Thursday, 04 June 2015

CANBERRA, Australia—Australia’s tough approach to asylum seekers could become a model, with Australia’s government saying it has been approached by Southeast Asian nations looking to learn from its border-security approach.

Foreign-ministry officials told lawmakers on Tuesday that far from criticizing Australia’s refusal to accept migrants, several countries at a May meeting in Thailand on the region’s asylum-seeker crisis had sought its help on deterrence measures.

“If anything, there was positive interest in what we were doing and how we were doing it,” said Andrew Goledzinowski, appointed last year as Australia’s envoy for people-smuggling issues. “There was intention on the part of some delegations to continue that dialogue bilaterally.”

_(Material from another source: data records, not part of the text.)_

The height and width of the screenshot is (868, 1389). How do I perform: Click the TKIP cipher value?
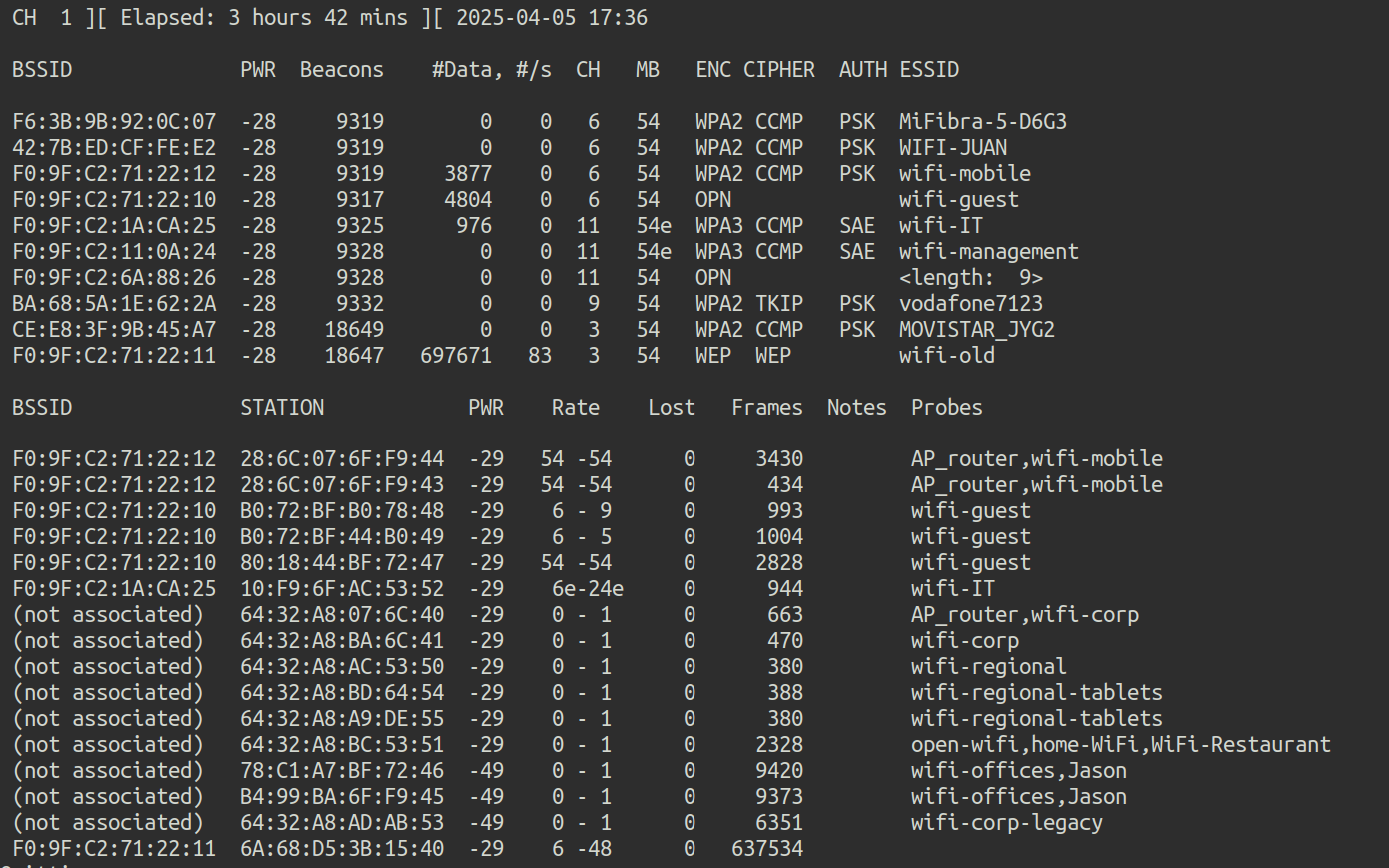tap(778, 303)
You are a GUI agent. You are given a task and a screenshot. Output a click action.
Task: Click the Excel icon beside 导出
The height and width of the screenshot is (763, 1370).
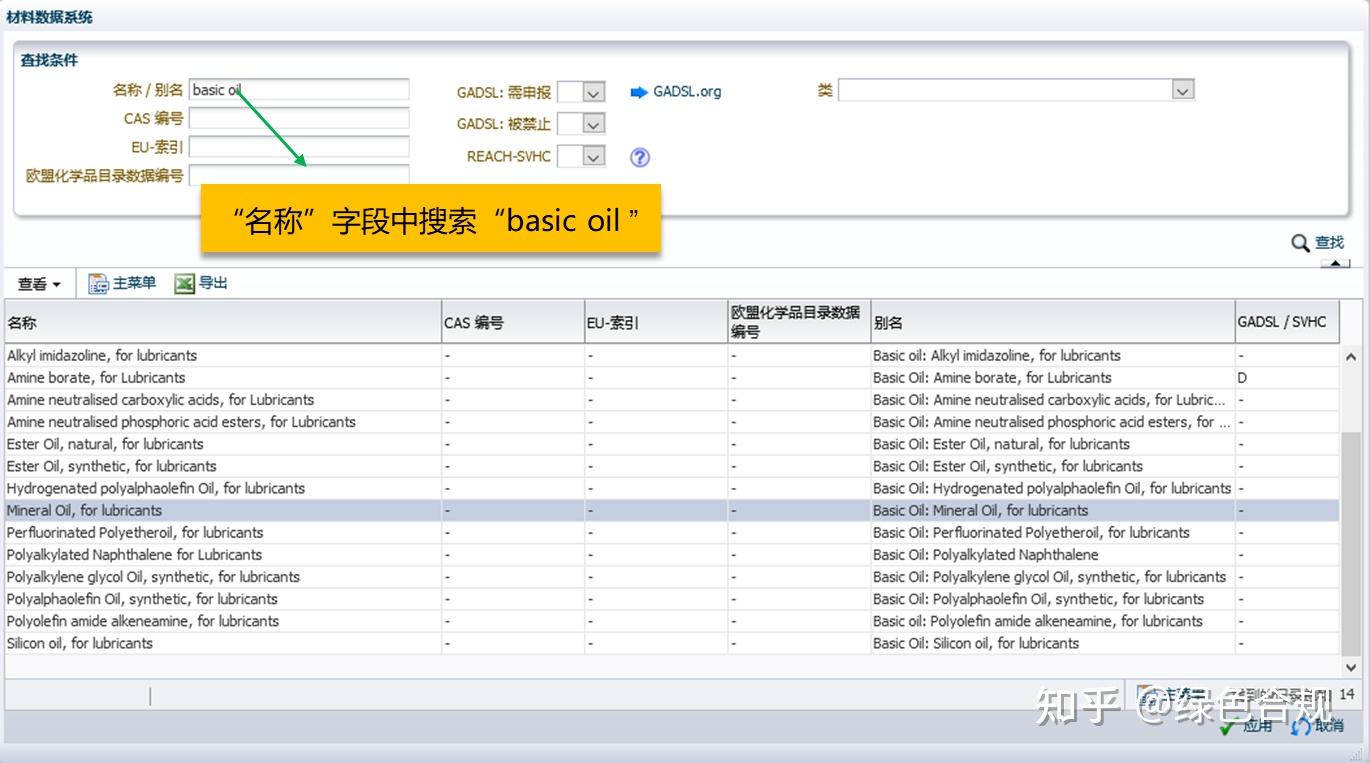(x=186, y=283)
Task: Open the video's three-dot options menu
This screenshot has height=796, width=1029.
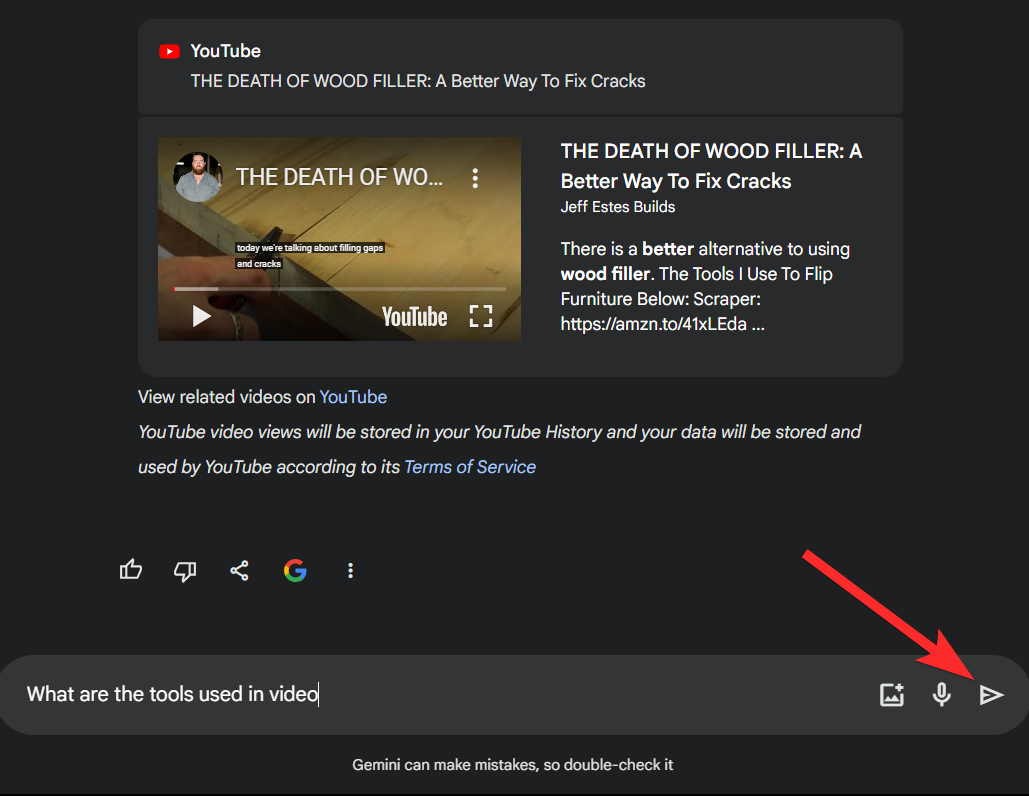Action: [475, 178]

Australia’s Prime Minister Tony Abbott has been strongly criticized by refugee advocates and humanitarian groups for not matching offers from the U.S. and the Philippines to help resettle Burmese Rohingya and Bangladeshi migrants fleeing persecution or poverty. Instead he has offered a blunt “nope, nope, nope.”

Mr. Abbott last month said offering asylum seekers temporary haven in Australia could inflame rather than ease Southeast Asia’s human-trafficking problem, by encouraging more people to risk their lives by attempting the crossing.

The conservative government led by Mr. Abbott has enacted one of the toughest anti-asylum border operations in the world, with a military-led blockade of approaching boats and an uncompromising public campaign in asylum-source countries. Billboards in countries including Indonesia and Pakistan declare in block letters, “No way. You will not make Australia home.”

Since hundreds of would-be migrants drowned in the Mediterranean trying to get from Africa to Europe in April, Mr. Abbott has also held up his country’s immigration approach—criticized by the United Nations as a rejection of Australia’s refugee obligations—as a model for European governments vexed by their own burgeoning migrant problem.

Mr. Goledzinowski told a committee of lawmakers with foreign-affairs oversight that around 3,000 migrants were still thought to be at sea in Southeast Asia, although there is considerable uncertainty given the opaqueness of the people-trafficking trade.

He said none of Australia’s neighbors—a group in which he included Thailand, Malaysia and Indonesia—had asked the country to accept migrants on humanitarian grounds. By contrast, Australia’s communications strategies to deter asylum seekers had drawn considerable interest, he said.

“My expectation is that one and possibly more countries will come to us in the next weeks and months looking for specific assistance and advice on how to implement strategic communications strategies to try and counter the message of people traffickers and smugglers,” Mr. Goledzinowski said.